I hope your comment gets the attenion I think it deserves. IT's incredibly important.
"Behold the Lamb of God, who takes away the sins of the world."
John the Baptist
What do you think the Lamb of God IS, if not a sacrifice?
I haven't read this whole thread, but has anybody quoted Hebrews yet? Or how about Revelation:
11 Then I looked and heard the voice of many angels, numbering thousands upon thousands, and ten thousand times ten thousand. They encircled the throne and the living creatures and the elders.
12 In a loud voice they sang:
"Worthy is the Lamb, who was slain,
to receive power and wealth and wisdom and strength
and honor and glory and praise!"
I think one would have to throw out huge sections of the Bible if the Lord Jesus Christ's death were not a sacrifice.
Cordially,
I know but I wouldn't say that too loud.
God calls all His children/followers saints.
I think spiritual pride comes from you, not AG or myself. To know something is not to be prideful and we both know who we are in Christ and who HE is in us. I feel sorry for you. Works are judged, yes, but works are not how you get into heaven. Salvation by works is a false claim. One only gets to heaven through faith in Jesus Christ. When you have that, you WILL have works and deeds, ones that HE has fitted for you. I think you have things mixed up.
Wow if that ain't the pot calling the kettle black..

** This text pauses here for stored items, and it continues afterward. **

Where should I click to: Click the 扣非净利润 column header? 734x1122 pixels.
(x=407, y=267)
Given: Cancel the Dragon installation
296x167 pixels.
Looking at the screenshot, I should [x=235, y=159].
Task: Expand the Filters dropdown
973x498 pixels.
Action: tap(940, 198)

Unbelievers will certainly be judged in those days, but Christians, who are covered under the blood of Jeus and have been obedient and who are HIS BRIDE, will not be judged unless they have backslidden into their former condition.
"God is good, dispassionate, and immutable. Now someone who thinks it reasonable and true to affirm that God does not change, may well ask how, in that case, it is possible to speak of God as rejoicing over those who are good and showing mercy to those who honor Him, and as turning away from the wicked and being angry with sinners. To this it must be answered that God neither rejoices nor grows angry, for to rejoice and to be offended are passions; nor is He won over by the gifts of those who honor Him, for that would mean He is swayed by pleasure. It is not right that the Divinity feel pleasure or displeasure from human conditions.

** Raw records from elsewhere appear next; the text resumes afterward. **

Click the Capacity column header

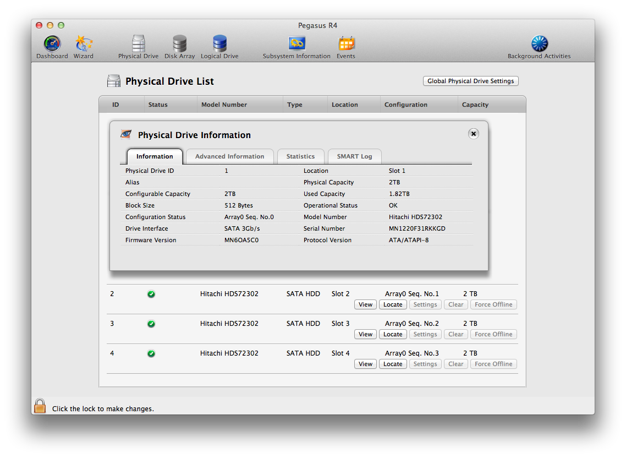pyautogui.click(x=475, y=105)
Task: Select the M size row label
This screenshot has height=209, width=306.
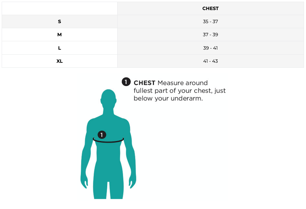Action: tap(59, 35)
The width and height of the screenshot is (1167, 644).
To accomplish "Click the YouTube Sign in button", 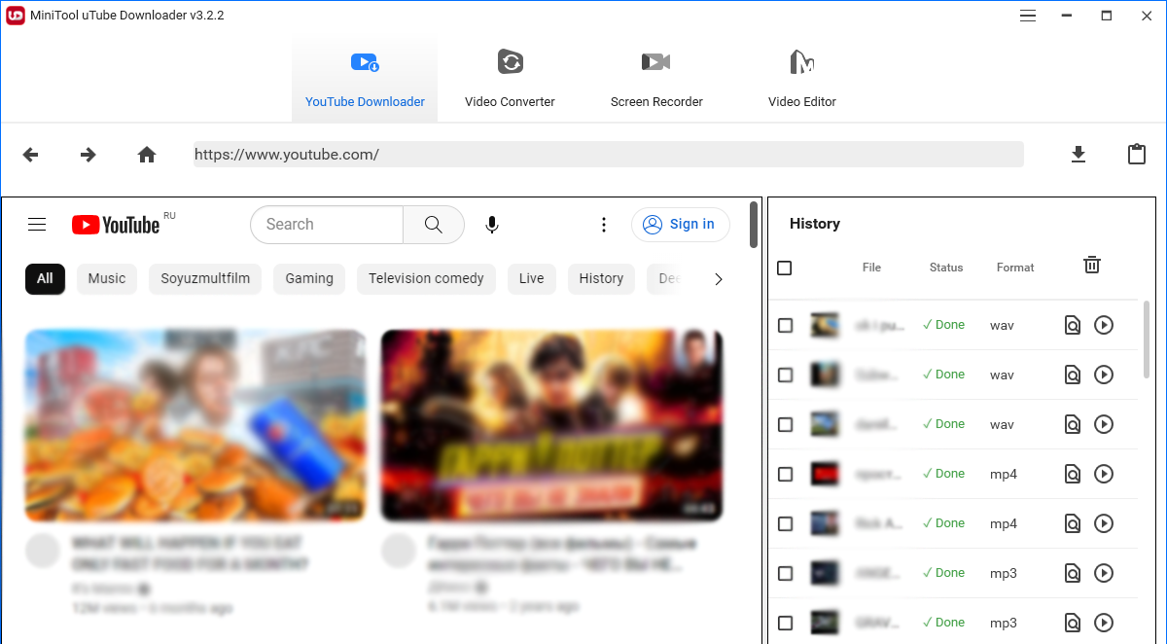I will (680, 225).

He is good, and He only bestows blessings and never does harm, remaining always the same. We men, on the other hand, if we remain good through resembling God, are united to Him, but if we become evil through not resembling God, we are separated from Him. By living in holiness we cleave to God; but by becoming wicked we make Him our enemy. It is not that He grows angry with us in an arbitrary way, but it is our own sins that prevent God from shining within us and expose us to demons who torture us. And if through prayer and acts of compassion we gain release from our sins, this does not mean that we have won God over and made Him to change, but that through our actions and our turning to the Divinity, we have cured our wickedness and so once more have enjoyment of God's goodness. Thus to say that God turns away from the wicked is like saying that the sun hides itself from the blind." +Anthony the Great (251-356 AD)
Such a God hardly fits the Protestant notion of a bloodthirsty, Dagonesque monster demanding the personal satisifaction of the death on the Cross of His Son because He is offended by our sins.
RC Piety includes an apology for sort of offering personal insult to God in the act of contrition. And I would maintain, as I said earlier, that God is "at least personal" (which requires a re-assmenet of what "personal" means and that both the OT and the Incarnation gice permission, as kind of a hermeneutic, to talk about and to God in a personal way. SO, I'm wanting to pick my way carefully through this. I don't see how anyone can disagree with +Anthony, and when I tried to articulate the "Satisfactory" doctrine I talked about justice rather than insult -- bearing in mind that for a long time, it seems, all matters of justice were "personal" in the sense that a misdeed offended some individual and/or the king (or "king equivalent"). The idea of a quasi-hypotstasized "justice" is pretty sophisticated, I'd suspect.